En fin de chapitre, l’auteur s’efforce, à travers une recherche très minutieuse, toujours fondée sur une bibliographie mise à jour et exhaustive, de répondre à la question de la définition de l’art humain selon les Stoïciens, déjà inventée par les scholarques de la première période. Il est curieux de constater que l’art se trouve toujours en rapport avec la logique. La définition de Zénon, selon laquelle « l’art est une disposition à frayer la route, en d’autres termes, à faire quelque chose méthodiquement », révèle que l’art semble être de prime abord une disposition de l’être acquise grâce à l’éveil de ses facultés sensorielles afin de comprendre la représentation gestuelle, au cours de l’enseignement philosophique. Elle prouve aussi l’importance de la faculté de la main quand elle procède méthodiquement à la réalisation d’une œuvre d’art, ou quand elle s’exerce avec méthode afin de se perfectionner dans l’exécution d’un morceau musical. On constate que cette procédure méthodique se déroule par l’intermédiaire des élaborations rationnelles que les Stoïciens appellent des représentations compréhensives, celles-ci ayant un caractère empirique que seul l’art est capable de révéler.

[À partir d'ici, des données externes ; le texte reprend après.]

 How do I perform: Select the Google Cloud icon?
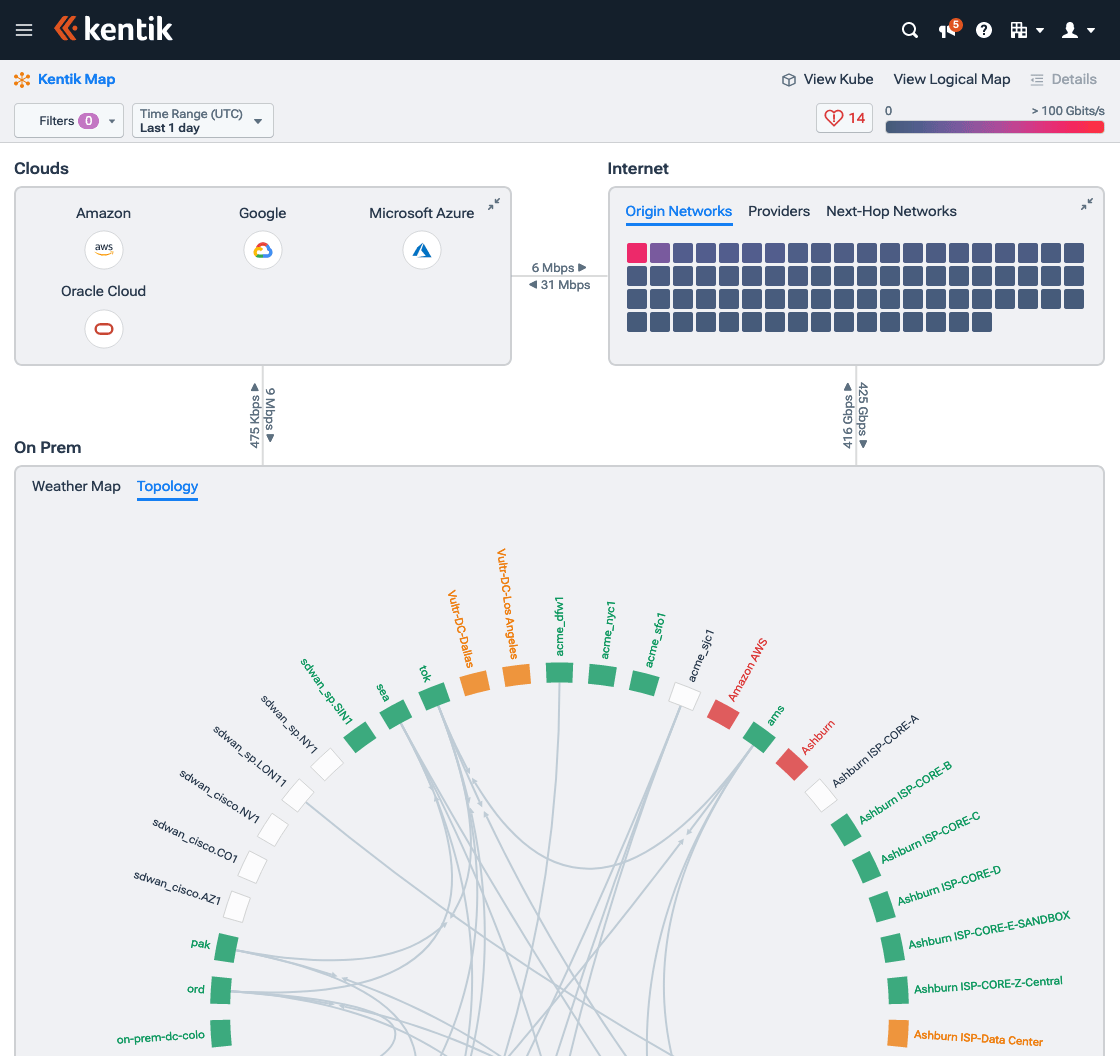coord(262,250)
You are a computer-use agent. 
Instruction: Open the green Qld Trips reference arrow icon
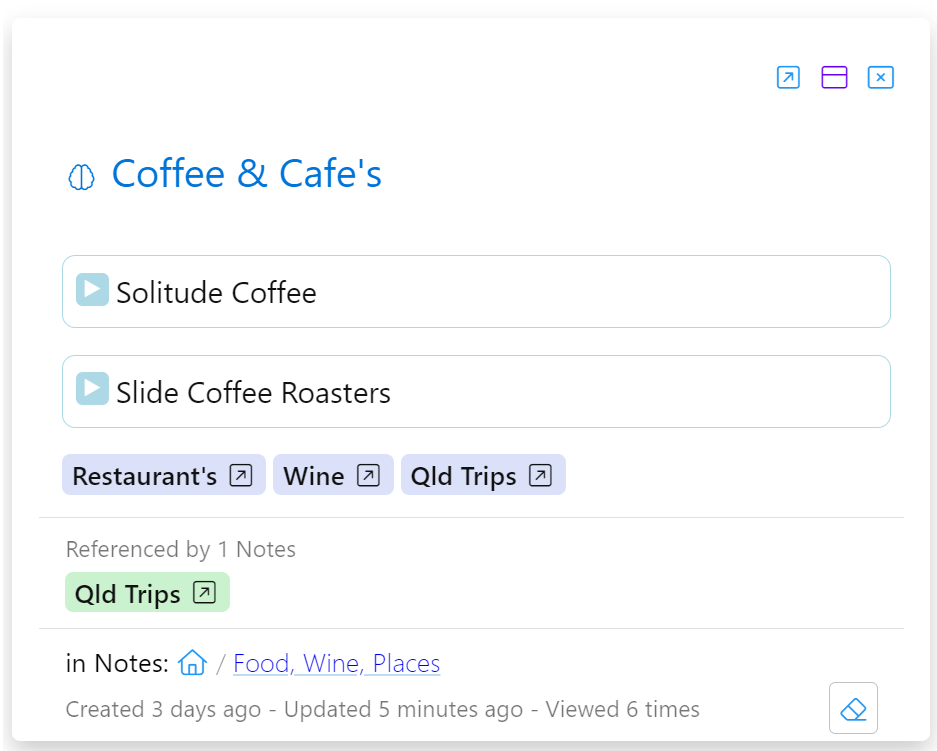click(204, 593)
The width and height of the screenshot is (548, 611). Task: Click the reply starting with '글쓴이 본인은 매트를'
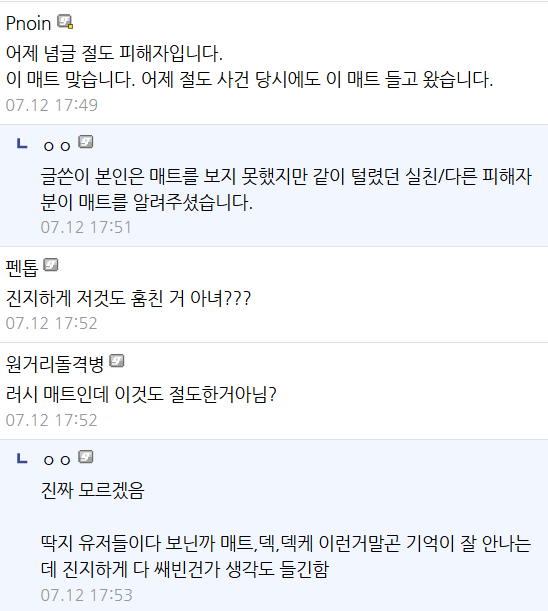tap(286, 189)
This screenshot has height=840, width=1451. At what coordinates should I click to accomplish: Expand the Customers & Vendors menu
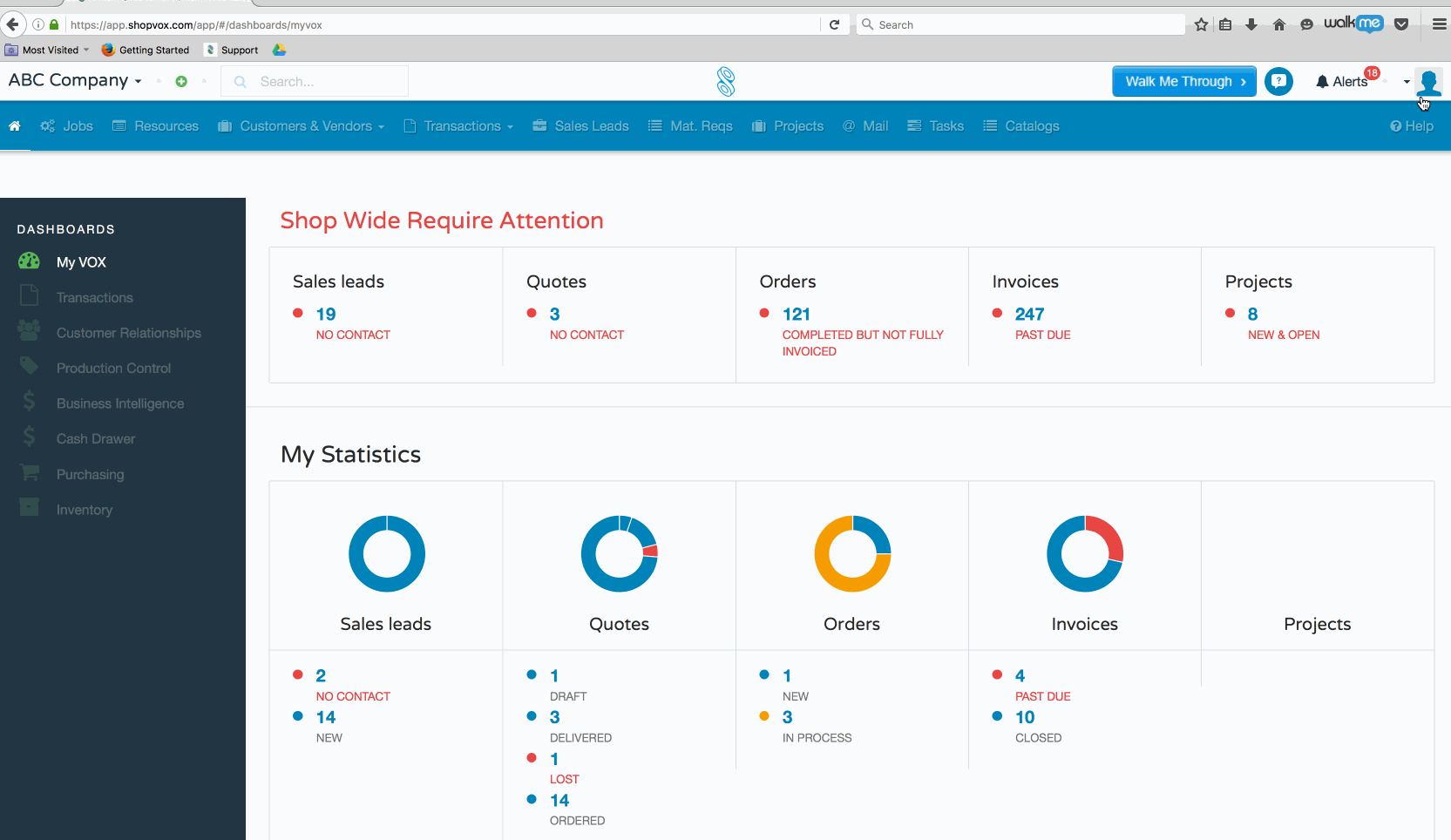[302, 126]
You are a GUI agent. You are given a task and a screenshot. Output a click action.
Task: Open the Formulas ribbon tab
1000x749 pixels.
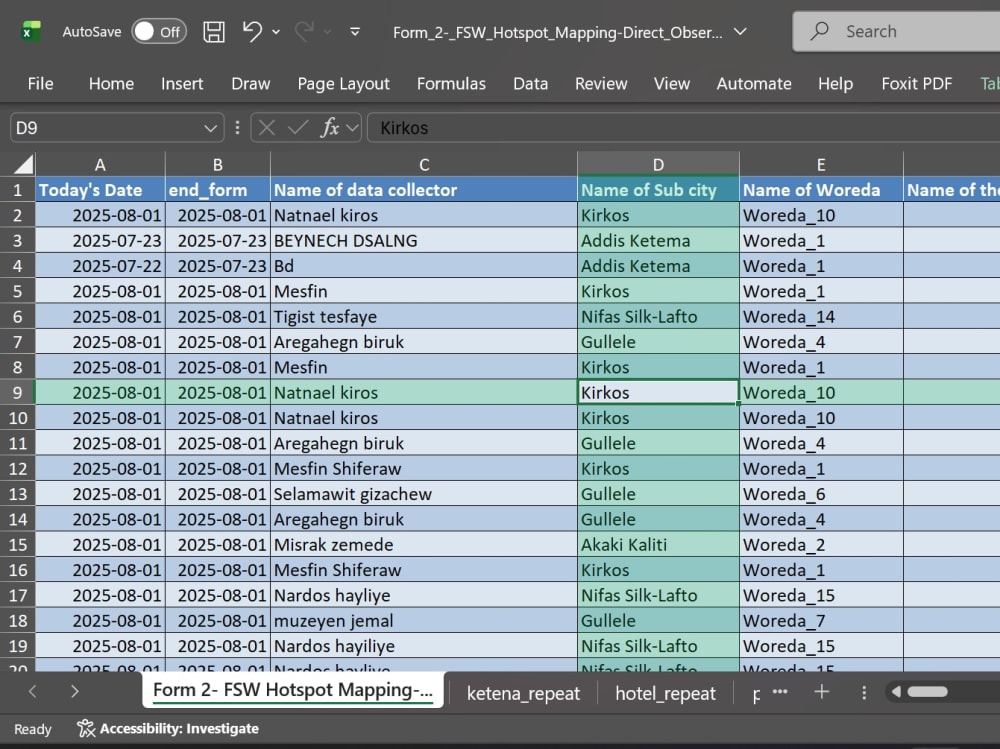click(x=451, y=84)
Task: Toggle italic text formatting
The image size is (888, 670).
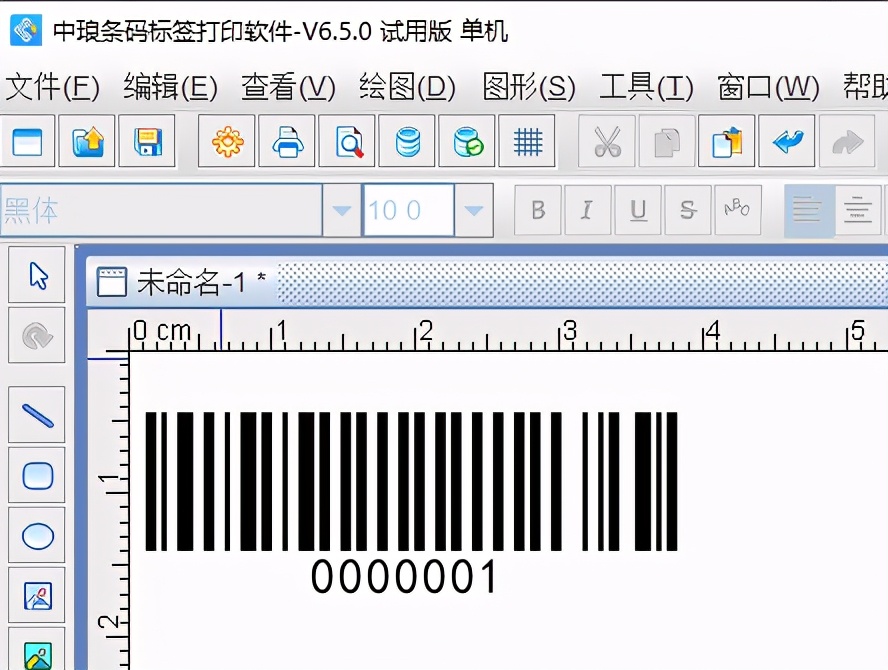Action: pyautogui.click(x=587, y=210)
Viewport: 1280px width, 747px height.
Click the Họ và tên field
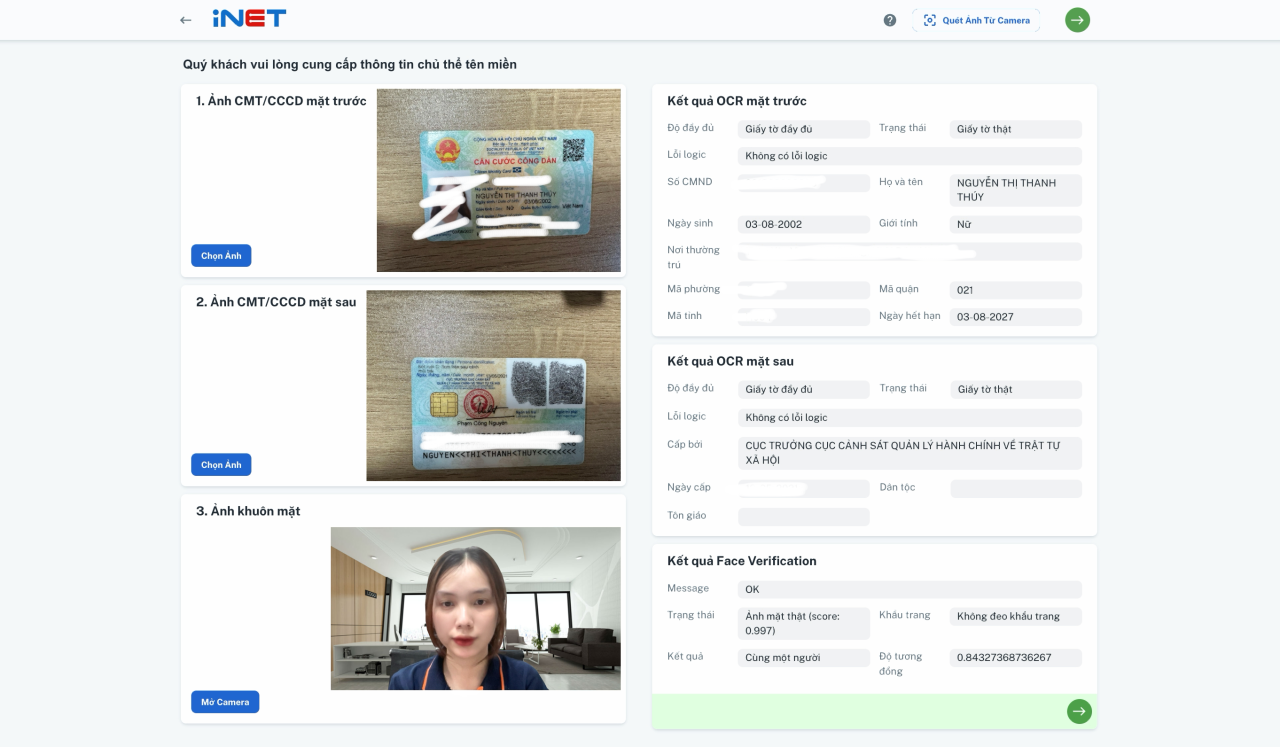pos(1015,190)
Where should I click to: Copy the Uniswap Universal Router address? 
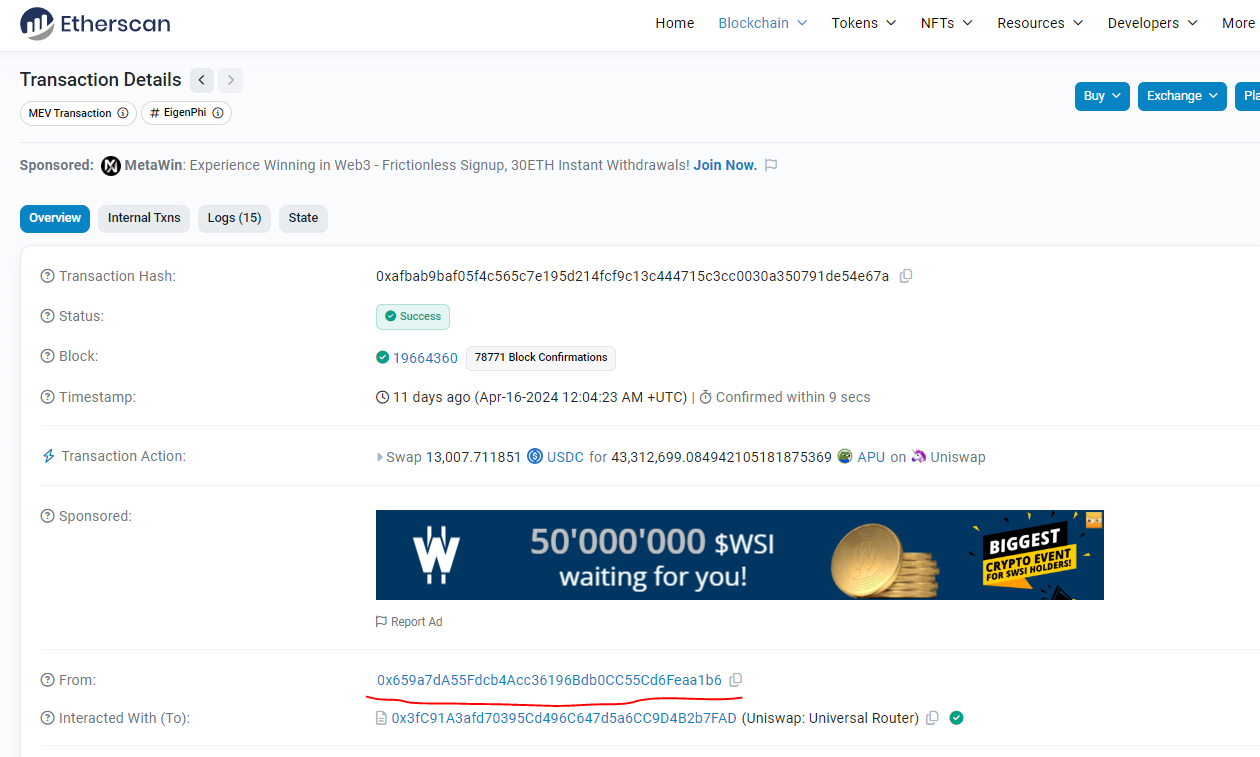(x=932, y=718)
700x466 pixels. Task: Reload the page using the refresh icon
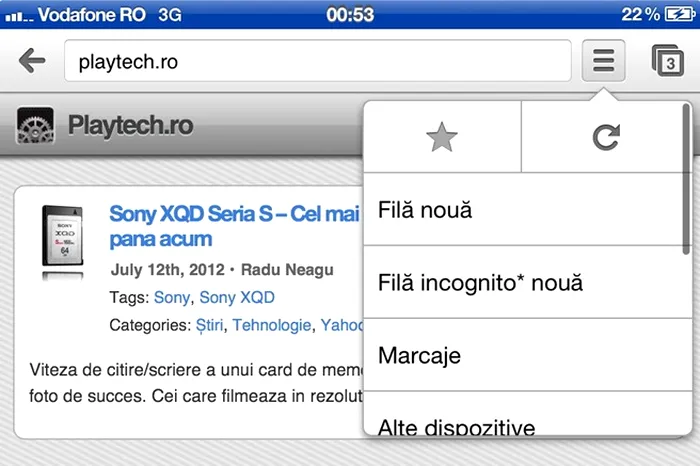tap(605, 137)
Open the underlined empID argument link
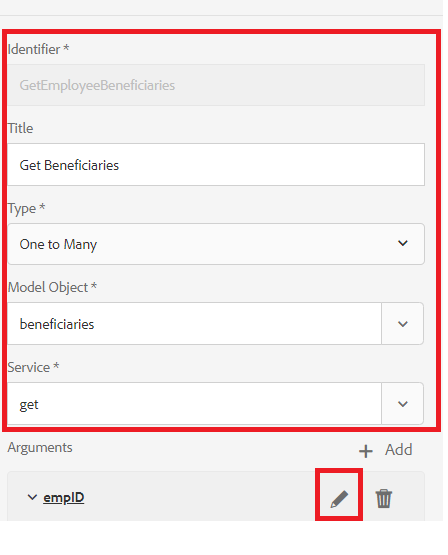 click(64, 498)
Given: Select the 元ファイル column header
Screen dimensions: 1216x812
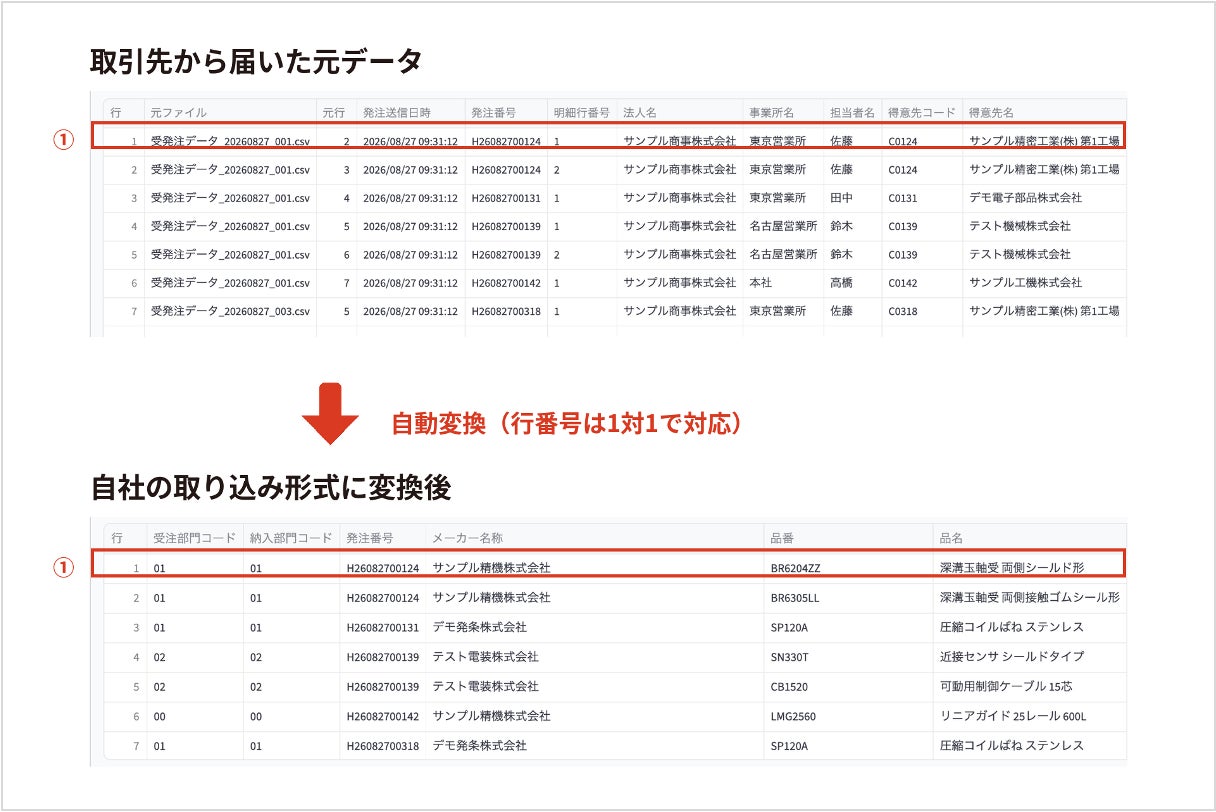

(c) Arts et sagesse (pp. 187-250). L’auteur traite ici de la question des passions et de leur relation à la sagesse. Le sage est-il capable de participer à la beauté d’une œuvre d’art et quel est le rapport du plaisir produit par une œuvre d’art et la passion? Le plaisir artistique coïncide-t-il avec la passion et, partant, doit-il être exclu du sentiment du sage? L’art, selon les Stoïciens, est un processus psychologique qui se déroule suivant des règles rationnelles et vise à l’utile. Déjà de par son caractère, l’art vise au plaisir, autrement dit à une impulsion, un mouvement excessif de l’âme. Pourtant, selon Diogène de Babylone, le plaisir musical est naturel, puisqu’il suscite un plaisir esthétique, qui, comme tel, est une préparation à la sagesse. Le plaisir esthétique porte en l’âme la joie, qui est une passion sévère, admise par les Stoïciens, car elle nourrit des pensées sérieuses et agit sur la partie irrationnelle de l’âme, lui montrant la route pour s’élever vers le beau, c’est-à-dire vers le bien (p. 225). La force et la valeur de la musique sont affirmées, comme l’est aussi la représentation de la peinture. Il en va ainsi des allégories comme celle du Tableau de Cébès, du Tableau des Vices, sur lequel Cléanthe aimait fonder sa leçon de morale ou encore du tableau représentant une scène érotique entre Zeus et Héra, mais sur lequel Chrysippe aimait fonder sa leçon sur la cosmologie et le Logos spermatique. L’image fonctionne donc chez les Stoïciens comme une confirmation de leur doctrine, fondée sur l’allégorie et peut-être ce recours à l’allégorie avait-il donné le coup d’envoi à la sculpture de l’École de Pergame.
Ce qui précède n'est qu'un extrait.